Verbs, Queue Pairs, Memory Regions
You know sockets. socket(), bind(), listen(), connect(), send(), recv(). Connection-oriented, byte-stream, synchronous(-ish), kernel-mediated.
Verbs is the RDMA equivalent. It's the API every RDMA app programs against — same on InfiniBand, RoCE v1, RoCE v2, and iWARP. The vocabulary is different, the mental model is different, and the kernel mostly isn't in the path.
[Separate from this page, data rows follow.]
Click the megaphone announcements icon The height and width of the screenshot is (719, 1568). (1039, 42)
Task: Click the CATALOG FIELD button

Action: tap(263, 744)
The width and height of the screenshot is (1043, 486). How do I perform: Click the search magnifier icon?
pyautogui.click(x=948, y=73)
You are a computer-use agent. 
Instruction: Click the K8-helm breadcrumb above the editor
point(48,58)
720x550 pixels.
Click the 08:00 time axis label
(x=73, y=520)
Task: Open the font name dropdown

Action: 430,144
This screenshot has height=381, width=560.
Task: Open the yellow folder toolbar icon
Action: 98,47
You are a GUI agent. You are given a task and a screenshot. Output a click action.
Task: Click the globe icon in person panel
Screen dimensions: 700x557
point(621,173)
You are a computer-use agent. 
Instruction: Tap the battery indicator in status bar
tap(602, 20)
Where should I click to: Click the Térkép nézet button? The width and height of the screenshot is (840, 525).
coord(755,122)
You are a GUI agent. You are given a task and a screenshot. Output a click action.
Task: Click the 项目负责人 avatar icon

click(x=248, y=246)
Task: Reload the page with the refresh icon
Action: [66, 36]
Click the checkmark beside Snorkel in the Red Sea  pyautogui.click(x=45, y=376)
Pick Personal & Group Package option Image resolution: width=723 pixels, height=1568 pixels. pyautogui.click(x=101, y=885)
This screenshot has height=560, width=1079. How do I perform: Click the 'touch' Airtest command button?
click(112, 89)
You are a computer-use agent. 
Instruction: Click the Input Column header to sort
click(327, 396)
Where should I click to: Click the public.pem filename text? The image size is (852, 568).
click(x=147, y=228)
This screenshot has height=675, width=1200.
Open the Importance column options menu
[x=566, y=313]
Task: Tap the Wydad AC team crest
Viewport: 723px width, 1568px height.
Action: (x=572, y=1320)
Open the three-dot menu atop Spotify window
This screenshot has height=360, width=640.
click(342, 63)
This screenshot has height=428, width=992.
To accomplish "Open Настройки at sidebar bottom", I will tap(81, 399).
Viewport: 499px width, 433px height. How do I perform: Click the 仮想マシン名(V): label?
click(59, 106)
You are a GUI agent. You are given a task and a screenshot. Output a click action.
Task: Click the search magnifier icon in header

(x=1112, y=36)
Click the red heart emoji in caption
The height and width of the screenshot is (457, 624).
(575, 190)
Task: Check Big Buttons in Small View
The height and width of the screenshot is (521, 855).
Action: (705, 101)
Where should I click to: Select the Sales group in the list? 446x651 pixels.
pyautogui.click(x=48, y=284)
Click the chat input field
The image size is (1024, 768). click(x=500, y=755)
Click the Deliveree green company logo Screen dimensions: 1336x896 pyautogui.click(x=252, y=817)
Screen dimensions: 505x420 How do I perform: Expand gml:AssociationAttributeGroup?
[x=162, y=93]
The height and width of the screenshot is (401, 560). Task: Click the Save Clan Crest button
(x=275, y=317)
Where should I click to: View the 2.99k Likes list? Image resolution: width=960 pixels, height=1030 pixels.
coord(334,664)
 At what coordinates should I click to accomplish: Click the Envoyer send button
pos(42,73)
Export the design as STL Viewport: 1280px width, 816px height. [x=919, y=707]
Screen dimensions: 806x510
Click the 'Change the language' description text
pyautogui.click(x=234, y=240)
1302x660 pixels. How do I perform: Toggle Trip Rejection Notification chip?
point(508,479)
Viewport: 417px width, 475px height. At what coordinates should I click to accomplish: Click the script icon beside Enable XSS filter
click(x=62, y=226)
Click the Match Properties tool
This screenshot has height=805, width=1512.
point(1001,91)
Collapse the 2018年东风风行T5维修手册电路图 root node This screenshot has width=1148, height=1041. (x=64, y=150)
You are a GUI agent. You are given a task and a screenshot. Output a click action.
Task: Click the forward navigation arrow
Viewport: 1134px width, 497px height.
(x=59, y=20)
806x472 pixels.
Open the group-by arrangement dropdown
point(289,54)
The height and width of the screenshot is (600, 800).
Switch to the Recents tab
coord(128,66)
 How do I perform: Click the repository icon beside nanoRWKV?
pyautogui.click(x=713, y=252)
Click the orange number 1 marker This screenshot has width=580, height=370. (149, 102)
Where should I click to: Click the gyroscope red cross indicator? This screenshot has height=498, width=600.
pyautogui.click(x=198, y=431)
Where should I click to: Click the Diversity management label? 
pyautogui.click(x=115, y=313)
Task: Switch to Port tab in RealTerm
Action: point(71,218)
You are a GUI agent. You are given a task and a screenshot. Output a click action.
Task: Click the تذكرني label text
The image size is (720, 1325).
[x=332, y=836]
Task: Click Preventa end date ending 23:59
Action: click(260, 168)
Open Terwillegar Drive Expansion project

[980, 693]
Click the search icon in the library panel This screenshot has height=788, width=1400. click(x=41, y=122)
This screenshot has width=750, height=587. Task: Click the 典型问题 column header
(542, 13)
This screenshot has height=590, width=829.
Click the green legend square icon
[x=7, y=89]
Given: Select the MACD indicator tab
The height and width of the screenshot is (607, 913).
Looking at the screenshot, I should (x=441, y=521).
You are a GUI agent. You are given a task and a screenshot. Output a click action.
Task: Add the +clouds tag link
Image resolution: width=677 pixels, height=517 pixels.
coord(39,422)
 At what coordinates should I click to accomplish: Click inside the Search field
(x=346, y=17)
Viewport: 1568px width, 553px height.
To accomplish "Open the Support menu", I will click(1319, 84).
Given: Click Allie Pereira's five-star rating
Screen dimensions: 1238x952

Here's the translation.
- Translate sockets into verbs — file descriptor → Queue Pair,
send()/recv()→ Work Request, socket buffer → Memory Region, returned bytes → CQE polled off a CQ. - Walk one message through six steps — post WR → NIC reads WR → DMA-read MR → transmit → remote DMA-write → CQE — and how WRITE skips step 6 while READ reverses direction.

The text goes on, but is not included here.